■ What to produce
Copy the listing below word for word, from the line containing "Where should I click to: Click the MECO" through the line containing "At what coordinates". Give only those lines.

■ Listed entries

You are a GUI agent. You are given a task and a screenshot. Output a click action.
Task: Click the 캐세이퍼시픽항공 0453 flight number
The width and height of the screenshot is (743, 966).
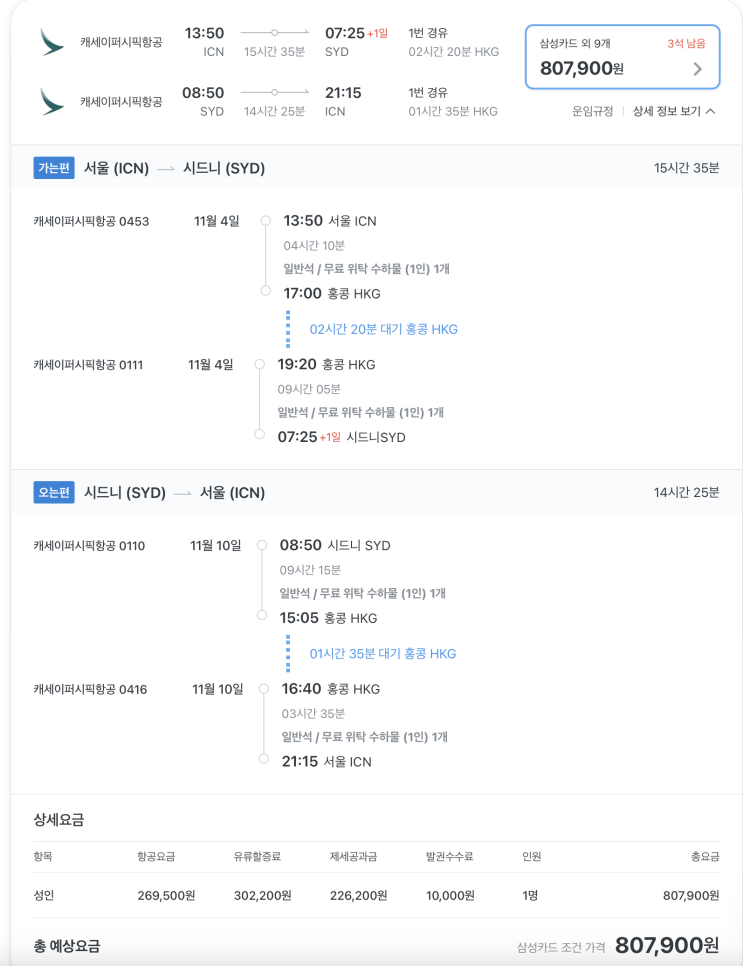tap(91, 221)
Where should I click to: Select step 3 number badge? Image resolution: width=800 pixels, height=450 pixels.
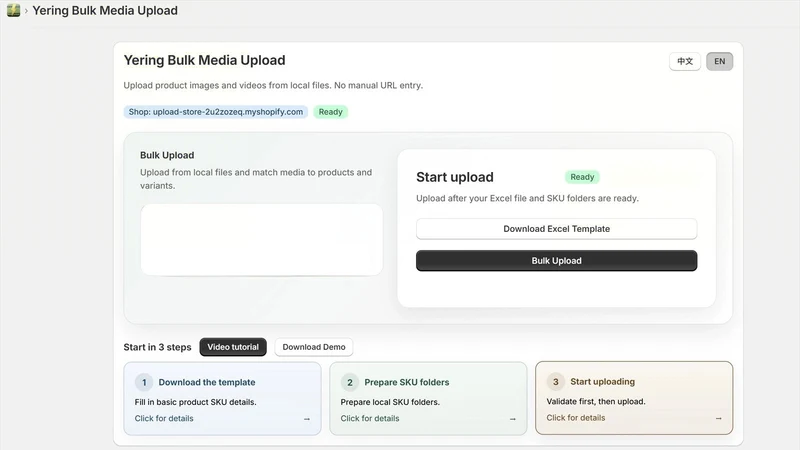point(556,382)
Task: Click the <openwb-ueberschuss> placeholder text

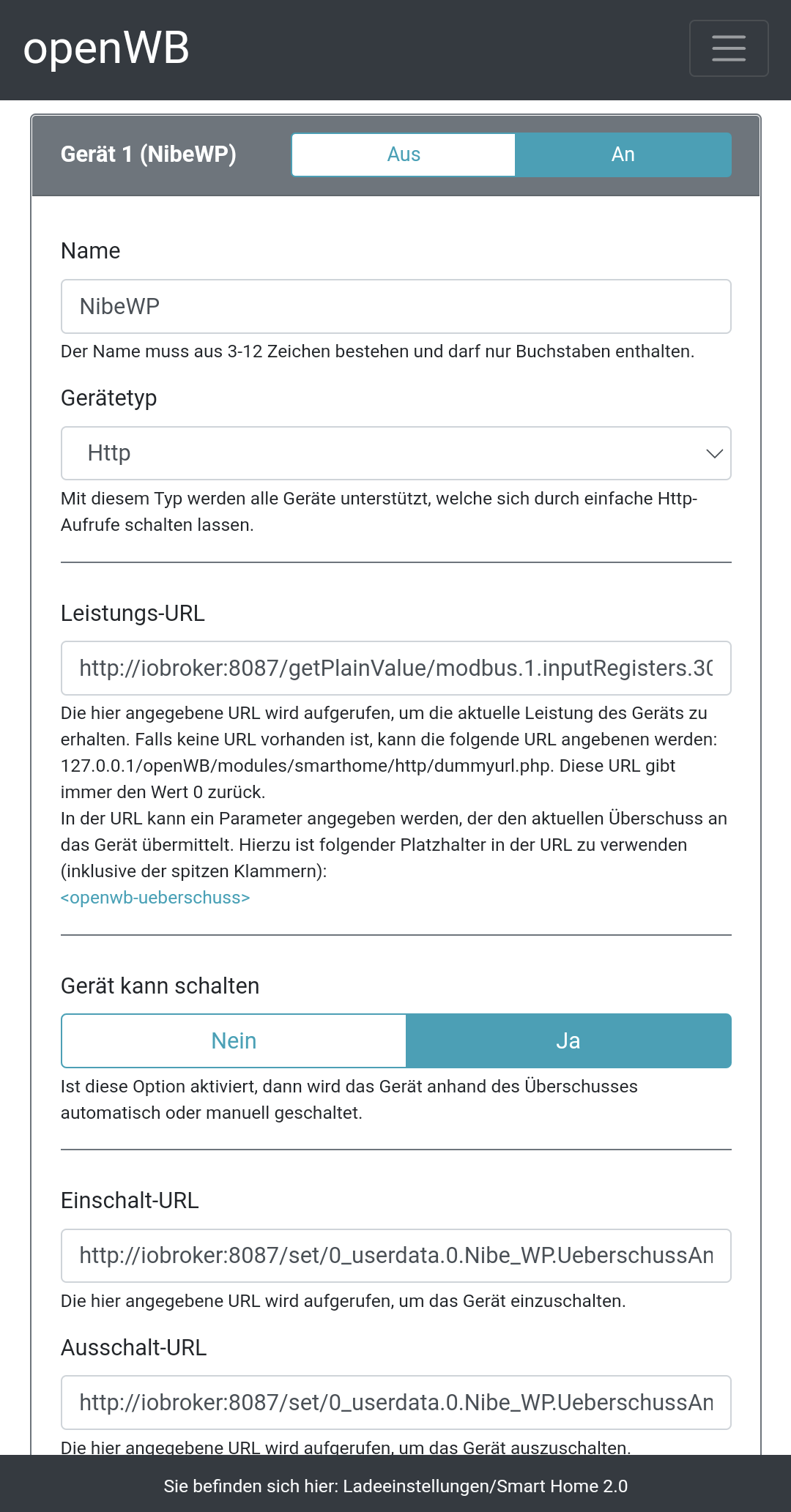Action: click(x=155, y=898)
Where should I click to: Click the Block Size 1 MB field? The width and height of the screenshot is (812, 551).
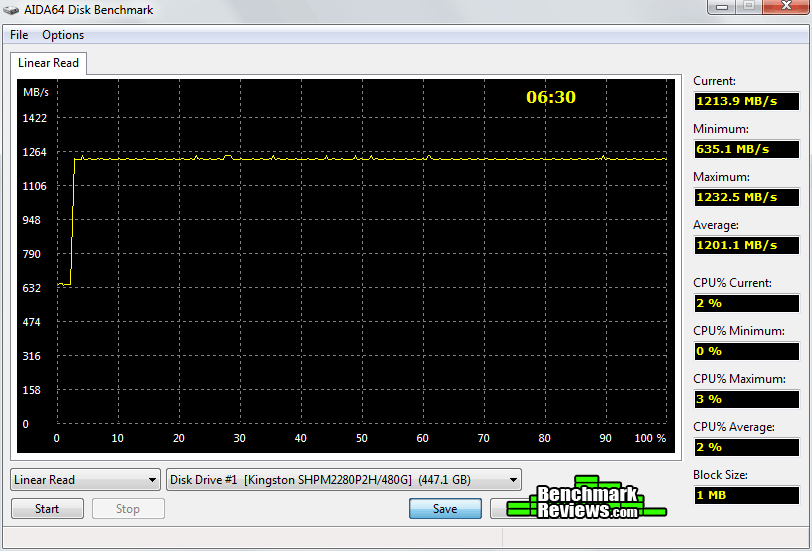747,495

==

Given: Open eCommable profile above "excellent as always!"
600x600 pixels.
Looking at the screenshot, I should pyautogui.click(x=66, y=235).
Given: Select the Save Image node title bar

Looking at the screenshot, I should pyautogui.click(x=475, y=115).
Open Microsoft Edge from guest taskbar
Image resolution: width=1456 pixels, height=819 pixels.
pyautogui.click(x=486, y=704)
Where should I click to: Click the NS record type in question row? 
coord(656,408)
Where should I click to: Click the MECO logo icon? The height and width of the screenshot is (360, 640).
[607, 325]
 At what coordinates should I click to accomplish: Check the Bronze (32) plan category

■ Full solution
Where should I click to: Click the MECO logo icon? The height and width of the screenshot is (360, 640).
[607, 325]
 At what coordinates should I click to accomplish: Check the Bronze (32) plan category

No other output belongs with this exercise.